Fig. 5 is a) to Fig. 5 b) be contrast check result figure in the quality estimation method of exit-entry digital portrait photos of the present invention;
Fig. 6 is a whole figure contrast mean variance distribution plan in the quality estimation method of exit-entry digital portrait photos of the present invention;
Fig. 7 is a quality estimation method of exit-entry digital portrait photos contrast mean variance distribution plan of the present invention;
Fig. 8 is the normalization histogram of gradients of different images in the quality estimation method of exit-entry digital portrait photos of the present invention;
Fig. 9 A to Fig. 9 D is the digital portrait photograph of different fog-levels;
Figure 10 is that the different quality coloured image is at the ab of Lab color space color space distribution plan.
Embodiment
The present invention passes through exit-entry digital Studio Portraits quality evaluation model according to entry-exit management own service demand; Require necessary clear, the levels are rich of portrait of digital portrait photograph of warehouse-in; The expression nature; Portrait is horizontal center in photograph, runs counter in this standard each and will will not put in storage as image off quality.
The appraisal procedure that the present invention adopts according to the attribute of exit-entry digital portrait standard and digital portrait photograph self, has been formulated exit-entry digital Studio Portraits quality check project and concrete inspection flow process.The present invention is different with general digital photo assessment, and we are the position of location human face region and eyes from digital photo at first, the quality of emphasis assessment face area and eye areas.Inspection item is as shown in Figure 2.Testing process is as shown in Figure 1.

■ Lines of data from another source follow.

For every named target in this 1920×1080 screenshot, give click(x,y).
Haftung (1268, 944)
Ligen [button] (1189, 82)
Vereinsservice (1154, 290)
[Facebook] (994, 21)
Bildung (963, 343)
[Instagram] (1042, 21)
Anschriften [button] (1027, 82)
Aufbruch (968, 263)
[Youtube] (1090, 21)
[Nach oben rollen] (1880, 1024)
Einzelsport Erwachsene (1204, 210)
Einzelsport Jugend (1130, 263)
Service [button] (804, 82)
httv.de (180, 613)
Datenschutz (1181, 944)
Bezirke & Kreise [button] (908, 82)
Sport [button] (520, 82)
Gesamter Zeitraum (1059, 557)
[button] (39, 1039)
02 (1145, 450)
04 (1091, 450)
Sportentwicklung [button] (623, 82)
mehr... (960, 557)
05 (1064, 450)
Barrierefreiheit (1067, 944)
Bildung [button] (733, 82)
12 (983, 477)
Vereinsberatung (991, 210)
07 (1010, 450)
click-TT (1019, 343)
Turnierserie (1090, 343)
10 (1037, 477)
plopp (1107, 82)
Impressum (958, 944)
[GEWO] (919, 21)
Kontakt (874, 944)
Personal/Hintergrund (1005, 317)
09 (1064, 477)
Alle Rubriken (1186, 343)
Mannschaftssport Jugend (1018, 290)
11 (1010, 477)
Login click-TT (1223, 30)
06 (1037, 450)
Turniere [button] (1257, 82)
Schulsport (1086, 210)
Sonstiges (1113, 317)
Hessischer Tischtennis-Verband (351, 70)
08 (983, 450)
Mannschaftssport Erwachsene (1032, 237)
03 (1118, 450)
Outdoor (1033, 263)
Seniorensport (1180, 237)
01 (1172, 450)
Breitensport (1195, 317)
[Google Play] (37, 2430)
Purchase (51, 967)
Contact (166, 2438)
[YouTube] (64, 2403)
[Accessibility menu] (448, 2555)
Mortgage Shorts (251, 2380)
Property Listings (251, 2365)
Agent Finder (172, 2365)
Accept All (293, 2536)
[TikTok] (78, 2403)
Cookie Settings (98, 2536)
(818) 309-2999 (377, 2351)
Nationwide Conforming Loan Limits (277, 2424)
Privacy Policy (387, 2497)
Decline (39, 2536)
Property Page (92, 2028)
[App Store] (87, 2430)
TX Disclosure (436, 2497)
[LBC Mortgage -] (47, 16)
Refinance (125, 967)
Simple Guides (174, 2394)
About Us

Referring to Fig. 1 and Fig. 2; Quality estimation method of exit-entry digital portrait photos of the present invention; Setting up the automatic assessment models of exit-entry digital Studio Portraits quality utilizes computing machine that the digital picture in the system of being input to is assessed automatically; Whether the digital picture of judging input satisfies the professional relevant standard of entry and exit, comprises the steps:
The step that digital portrait photograph form size and file size detect:
With reference to Fig. 2, stipulate that in the entry and exit business form of image is JPG, picture traverse is 354 pixels, highly is 472 pixels, the file size scope is 18-25KB.Computing machine at first reads the DID and the attribute of input, comprises width and the height of form, the image of image, the size of file etc., judges whether satisfy the professional standard of entry and exit.
The step of detection of people's face and eye location:
The present invention introduces the correlation technique of recognition of face; Utilize the recognition of face field in people's face detect with feature location technological; From digital photo, accurately find the position of human face region and eyes, about the concrete realization of detection of people's face and location can be with reference to recognition of face field pertinent literature.With reference to Fig. 3, human face region comprises the zone between forehead, chin and the left and right sides auricle, and the position of pupil center can accurately be located in the human eye location.Do not comprise people's face in the image and maybe can't navigate to eyes if detect, show that image does not comprise people's face or picture quality is relatively poor.The emphasis of assessment is the face area to portrait, guarantee the portrait exposure evenly, face feature is clear is rich in level.
The step that the portrait horizontal center detects:
Whether during horizontal center, portrait area commonly used judges that from the distance of image boundary still, hair style etc. are disturbed bigger to testing result in detected image, and fluffy hair can cause human face region shared zone in image too little.Among the present invention, the horizontal center line of image is divided two oculocentric lines equally; The ratio of two oculocentric distance reflection heads in entire image, two eye distances are from too small, and head image is less than normal, and two eye distances are from excessive, and head image is bigger than normal; Two eye distances are from the coordination degree of the distance reflection portrait of image bottom; In addition, the rotation degree of the position of eyes reflection image.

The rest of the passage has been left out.